Toutefois, je me questionne pour les prochaines discussions sur les journées de grève si nous arriverons à une entente signée.Une dernière réunion avec nos gestionnaires quelques jours avant la première date fatidique a été organisée pour leur expliquer les délibérations (le climat de travail) et surtout les consignes par exemple les messages clés sur les négociations, la notion «no work no pay», qu’aucun employé ne peut faire une demande de modification à son calendrier de vacances pour éviter d’être coupé, ou un employé devra fournir un certificat médical avec diagnostic la journée même s’il est malade. Il y avait beaucoup de fébrilité par les gestionnaires, car nous devions discuter avec eux la pertinence d’être au travail avant la ligne de piquetage et de rester cloîtrer toute la journée dans les édifices. Chacun a pu exprimer son opinion et participer au processus décisionnel. Après plusieurs échanges, il a été convenu que chacun resterait chez lui pour faire du télétravail.

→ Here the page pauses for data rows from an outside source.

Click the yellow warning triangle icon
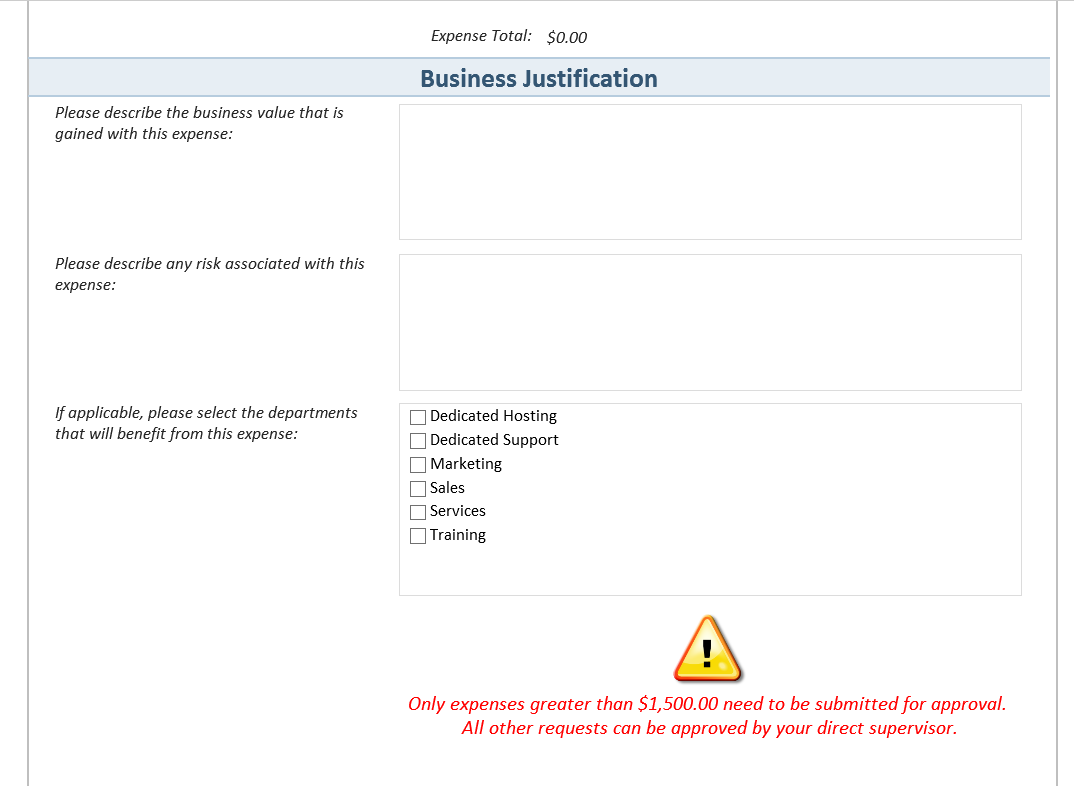This screenshot has height=786, width=1074. pos(707,650)
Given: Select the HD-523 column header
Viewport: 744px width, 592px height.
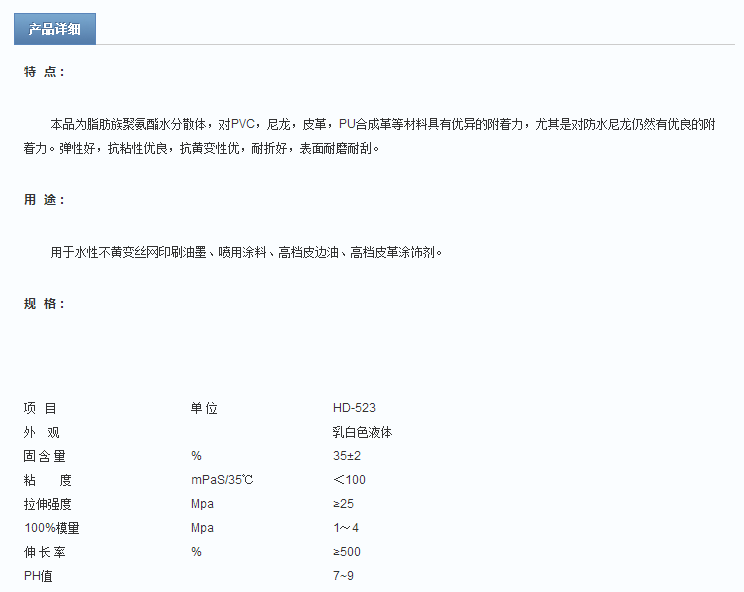Looking at the screenshot, I should point(354,408).
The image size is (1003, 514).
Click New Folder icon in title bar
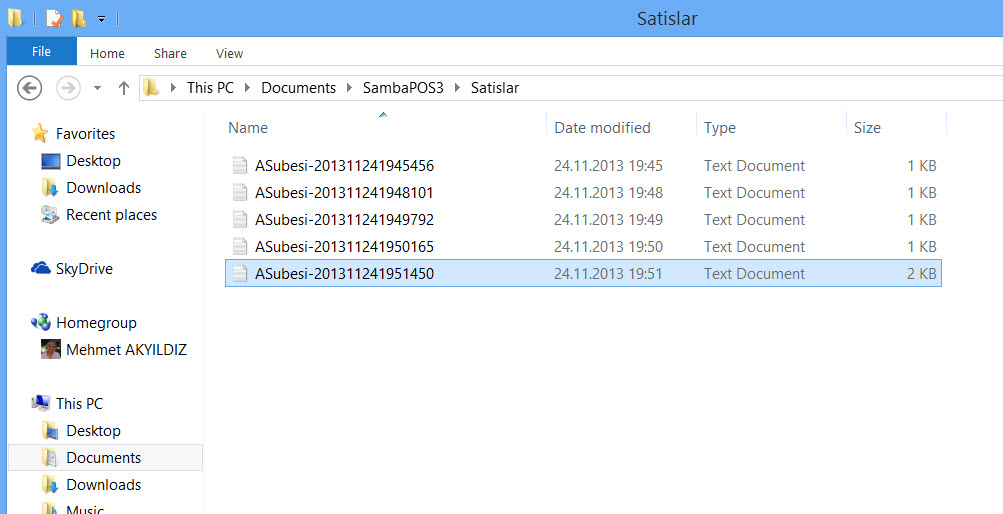click(78, 18)
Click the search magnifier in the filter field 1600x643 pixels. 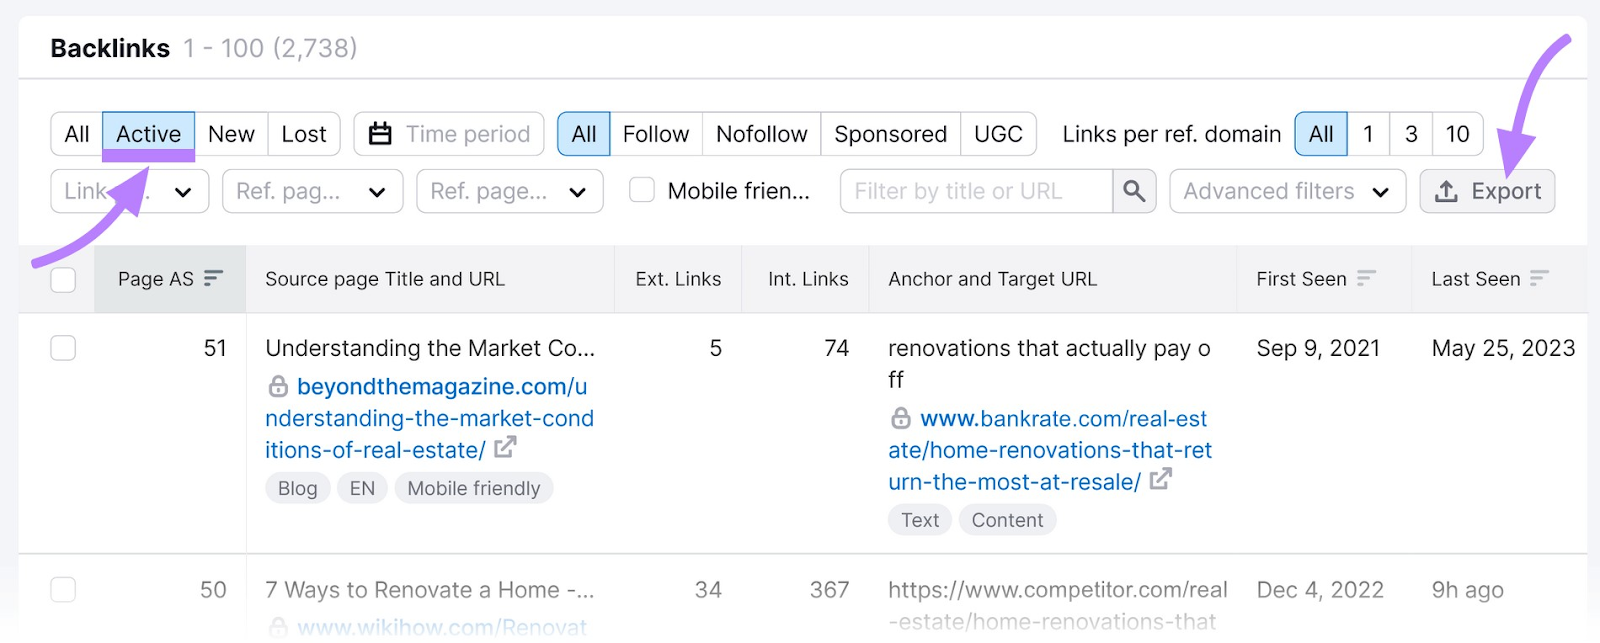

La journée de grève s’est déroulée de façon pacifique et sans embûches majeures. À la blague avec tous nos partenaires, je leur ai dit que c’était une générale! Très tôt le matin, j’étais présente sur place pour m’assurer de la bonne marche à suivre que nous avions établie avec les syndicats. Je suis revenue au cours de l’après-midi pour discuter avec mes représentants syndicaux de la progression de la journée et du retrait de la ligne de piquetage. Force est de constater que les conditions de réussite au mode de gestion participative a été un franc succès. En effet, l’ouverture personnelle des décideurs, l’adhésion de nos partenaires, l’investissement en temps que j’ai consacré et surtout la cohérence entre le discours que je véhiculer et nos actions ont été des conditions gagnantes pour traverser cette journée de perturbation annoncée en Montérégie.

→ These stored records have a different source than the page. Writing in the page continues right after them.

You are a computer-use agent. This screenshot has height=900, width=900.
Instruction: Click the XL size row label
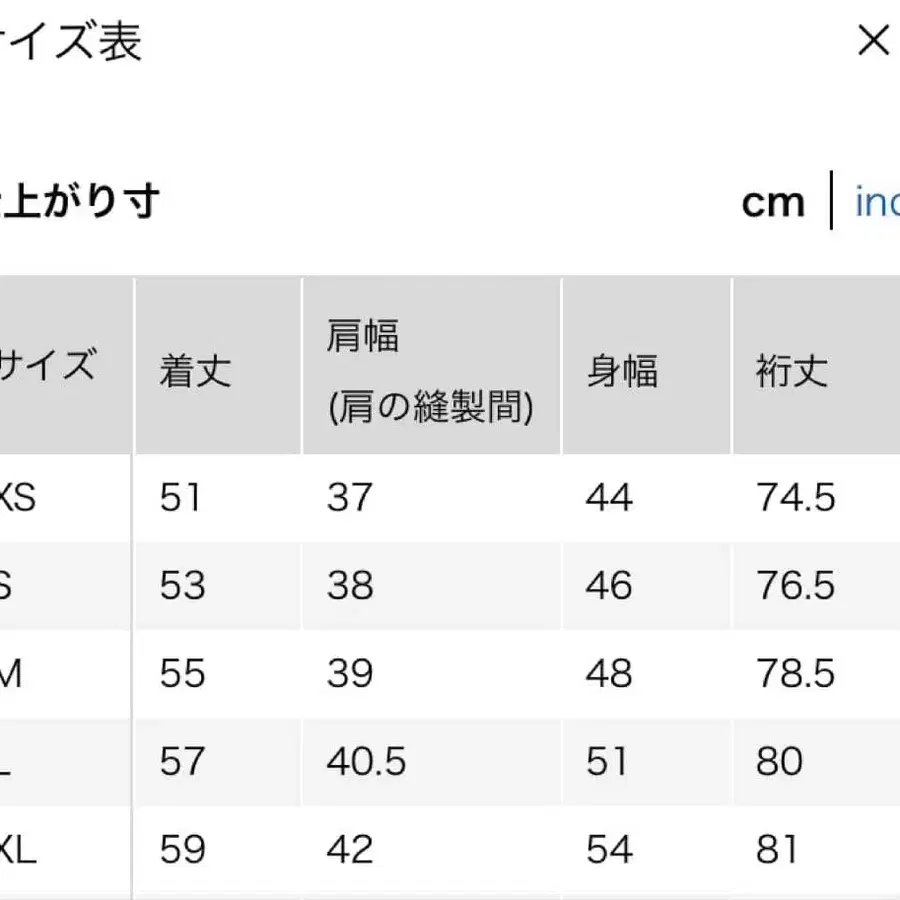click(22, 849)
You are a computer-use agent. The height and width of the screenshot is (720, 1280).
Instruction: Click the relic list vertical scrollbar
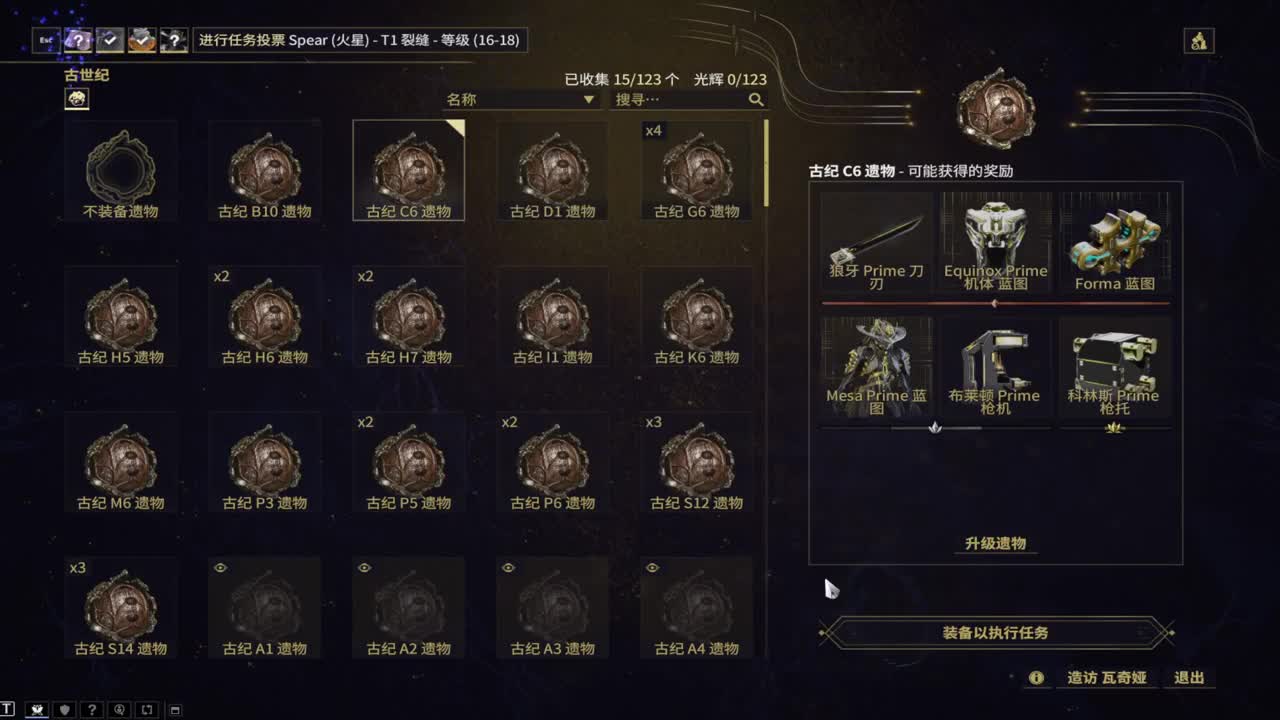click(x=766, y=163)
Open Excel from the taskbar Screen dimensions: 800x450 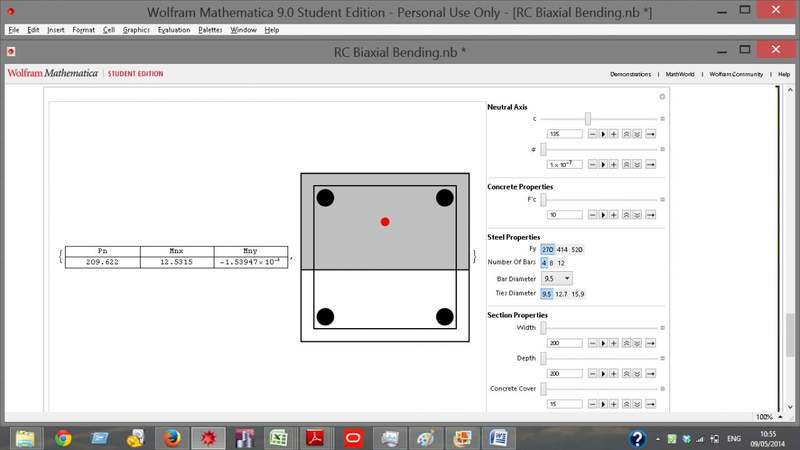click(x=279, y=438)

J’ai organisé deux jours après la grève une rencontre avec nos porte-paroles syndicaux pour faire un bilan de cet évènement. Chaque partie a procédé à un bilan très positif et souhaite continuer de poursuivre le mode de gestion participatif adopté pour faire face aux turbulences mises en cause dans notre milieu. En effet, cette gestion participative a été un mode de gestion authentique permettant d’utiliser le potentiel créatif des différents acteurs, aux différentes étapes du processus décisionnel, en vue d’atteindre les résultats attendus. Également, j’avais la responsabilité de réaliser avec mon équipe la coupure de salaire pour cette journée de grève qui devait être effectuée dès la prochaine paie.

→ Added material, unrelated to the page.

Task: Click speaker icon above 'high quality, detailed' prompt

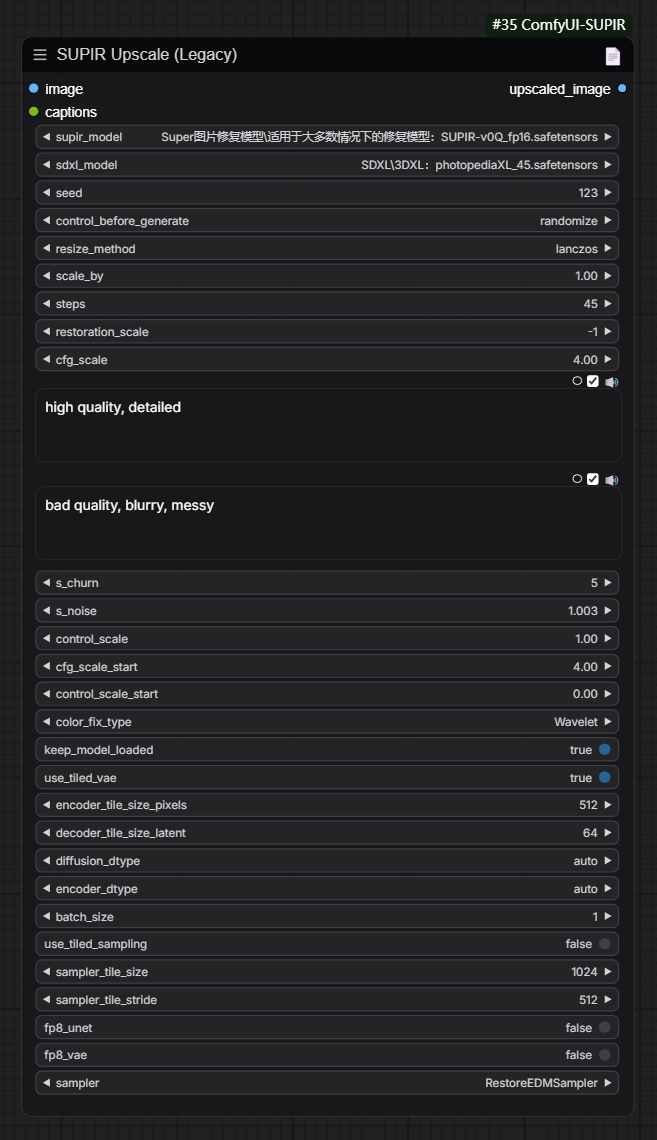Action: [611, 381]
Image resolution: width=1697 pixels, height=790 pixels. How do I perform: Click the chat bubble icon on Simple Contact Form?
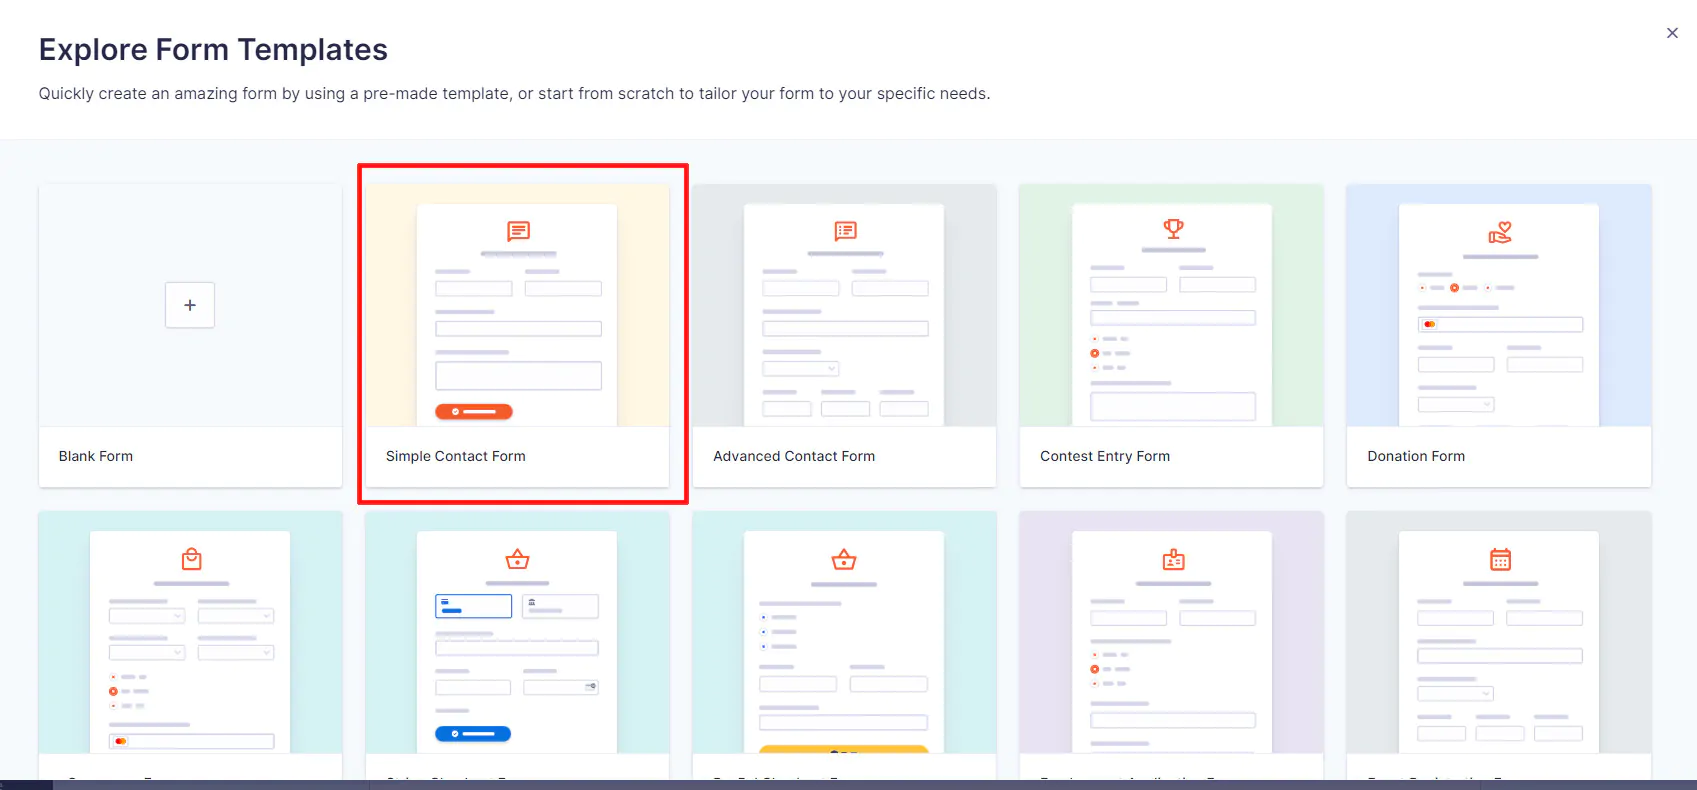518,231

Cet exercice a été pour moi une activité à valeur formatrice. Elle a requis de ma part une implication intense engendrant la manifestation d’un esprit d’initiative, la poursuite du développement de mes capacités d’analyse et de synthèse ainsi que de mon esprit critique. Également, cela m’a permis d’accroître mes compétences personnelles, telles mes habiletés de gestion, en coordination et en planification, ma capacité de travailler en équipe, de faire preuve d’autonomie et de rigueur, de bien communiquer, d’exercer ma créativité et de manifester de l’ouverture face au changement et à l’innovation. L’investissement de mon temps dans ce projet est considérable et important. J’évalue depuis la mi-septembre les heures consacrées à la réalisation de cet évènement perturbateur dans mon milieu de travail de l’ordre de plus de 250 heures.
Nous nous préparons pour la suite des journées de grève annoncées du 12 et 13 novembre prochain. À moins qu’une entente négociée entre le gouvernement et le front commun survient entre temps.